Introduction Urinary incontinence is a prevalent lower urinary tract symptom (LUTS) that significantly impacts quality of life and poses a substantial healthcare burden. Concurrently, depression remains a major public health concern, contributing to disability and diminished well-being. While prior studies have documented a strong association between LUTS and depression, the extent to which gender differences modify this relationship remains unclear. This study investigates whether female patients with LUTS exhibit higher depression scores than their male counterparts, adjusting for demographic factors. Methods Utilizing data from the National Health and Nutrition Examination Survey (NHANES) (August 2021-August 2023), we analyzed the association between LUTS and depression among 2,326 individuals. LUTS was defined based on self-reported urinary leakage, while depression severity was assessed using the Patient Health Questionnaire-9 (PHQ-9). A linear regression model was employed to examine gender differences in depression scores, controlling for age, race, education, and marital status. Results The study cohort had a mean age of 59.47 years and was predominantly female (68.9%). Gender was not significantly associated with depression severity among LUTS patients (β = 0.252, 95% CI: -0.192 to 0.697, p = 0.266). However, age was a significant predictor, with each additional year correlating with a 0.066-point decrease in depression score (p <
0.002).
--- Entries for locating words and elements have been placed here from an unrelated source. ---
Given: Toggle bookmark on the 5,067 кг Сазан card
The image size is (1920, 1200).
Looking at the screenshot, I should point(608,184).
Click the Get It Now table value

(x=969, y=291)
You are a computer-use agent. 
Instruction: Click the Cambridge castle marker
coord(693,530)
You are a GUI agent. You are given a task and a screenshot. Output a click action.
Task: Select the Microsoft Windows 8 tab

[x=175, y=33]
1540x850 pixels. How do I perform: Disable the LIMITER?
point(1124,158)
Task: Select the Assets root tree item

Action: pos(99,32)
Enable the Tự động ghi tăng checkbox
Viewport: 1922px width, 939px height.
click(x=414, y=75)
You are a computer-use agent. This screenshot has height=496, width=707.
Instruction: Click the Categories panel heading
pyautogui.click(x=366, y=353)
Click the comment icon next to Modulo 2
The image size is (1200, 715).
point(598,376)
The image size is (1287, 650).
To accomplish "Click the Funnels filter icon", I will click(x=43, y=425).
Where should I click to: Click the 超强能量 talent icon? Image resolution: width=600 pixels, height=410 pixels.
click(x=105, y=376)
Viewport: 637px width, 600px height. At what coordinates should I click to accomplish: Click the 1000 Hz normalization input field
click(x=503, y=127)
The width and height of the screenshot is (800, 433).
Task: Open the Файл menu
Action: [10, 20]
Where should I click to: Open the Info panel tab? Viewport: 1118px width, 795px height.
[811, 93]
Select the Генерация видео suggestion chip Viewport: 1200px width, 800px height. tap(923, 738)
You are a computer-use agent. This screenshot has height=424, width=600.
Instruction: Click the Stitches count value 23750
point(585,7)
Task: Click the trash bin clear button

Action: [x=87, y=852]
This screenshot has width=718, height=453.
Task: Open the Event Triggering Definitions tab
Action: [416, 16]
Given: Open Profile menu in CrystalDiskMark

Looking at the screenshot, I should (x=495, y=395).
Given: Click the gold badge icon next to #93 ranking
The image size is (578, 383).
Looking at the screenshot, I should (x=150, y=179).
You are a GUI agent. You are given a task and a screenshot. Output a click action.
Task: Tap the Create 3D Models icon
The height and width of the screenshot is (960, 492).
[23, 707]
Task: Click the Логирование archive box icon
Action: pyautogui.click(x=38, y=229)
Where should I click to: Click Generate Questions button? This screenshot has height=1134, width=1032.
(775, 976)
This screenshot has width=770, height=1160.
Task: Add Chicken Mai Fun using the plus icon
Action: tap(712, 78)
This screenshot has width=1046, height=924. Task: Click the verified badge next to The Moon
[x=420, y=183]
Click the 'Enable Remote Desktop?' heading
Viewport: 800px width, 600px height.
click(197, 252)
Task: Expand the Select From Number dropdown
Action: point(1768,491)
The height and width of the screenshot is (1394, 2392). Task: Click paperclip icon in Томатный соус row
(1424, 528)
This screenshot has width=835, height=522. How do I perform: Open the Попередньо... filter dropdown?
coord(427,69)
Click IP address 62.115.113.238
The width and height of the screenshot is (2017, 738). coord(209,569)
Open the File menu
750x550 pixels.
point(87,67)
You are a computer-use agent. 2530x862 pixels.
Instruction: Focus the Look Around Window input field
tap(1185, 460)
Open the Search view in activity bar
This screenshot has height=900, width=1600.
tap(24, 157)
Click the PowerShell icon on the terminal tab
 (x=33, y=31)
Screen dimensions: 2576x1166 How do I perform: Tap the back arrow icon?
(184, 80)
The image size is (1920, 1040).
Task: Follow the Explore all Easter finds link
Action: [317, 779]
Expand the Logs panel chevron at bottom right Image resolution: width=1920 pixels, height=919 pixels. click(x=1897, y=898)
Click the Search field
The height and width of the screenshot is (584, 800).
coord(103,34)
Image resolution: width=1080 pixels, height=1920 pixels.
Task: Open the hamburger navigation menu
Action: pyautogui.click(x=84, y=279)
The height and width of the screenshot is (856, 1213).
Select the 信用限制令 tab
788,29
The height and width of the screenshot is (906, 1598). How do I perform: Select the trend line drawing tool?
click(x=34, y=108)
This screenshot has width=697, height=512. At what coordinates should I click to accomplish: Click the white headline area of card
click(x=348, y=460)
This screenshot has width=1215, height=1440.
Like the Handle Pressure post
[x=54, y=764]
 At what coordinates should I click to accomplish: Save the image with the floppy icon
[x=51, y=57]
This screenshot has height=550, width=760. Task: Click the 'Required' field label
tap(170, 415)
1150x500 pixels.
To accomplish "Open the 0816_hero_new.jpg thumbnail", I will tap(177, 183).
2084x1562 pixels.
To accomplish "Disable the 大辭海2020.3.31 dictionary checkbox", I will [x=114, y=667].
Educational attainment and marital status also influenced depression severity, with college graduates exhibiting significantly lower depression scores (β = -2.267, p <
0.002) and unmarried individuals reporting higher scores (β = 1.411, p <
0.002). Conclusion While depression is generally more prevalent in women, our findings suggest that the presence of LUTS does not significantly modify this gender disparity. Instead, factors such as age, education, and marital status appear to exert a more substantial influence on depression severity in this population. These results underscore the importance of addressing broader sociodemographic determinants when assessing mental health outcomes among LUTS patients. Future research should explore whether specific LUTS subtypes or symptom severity differentially impact mental health in men and women.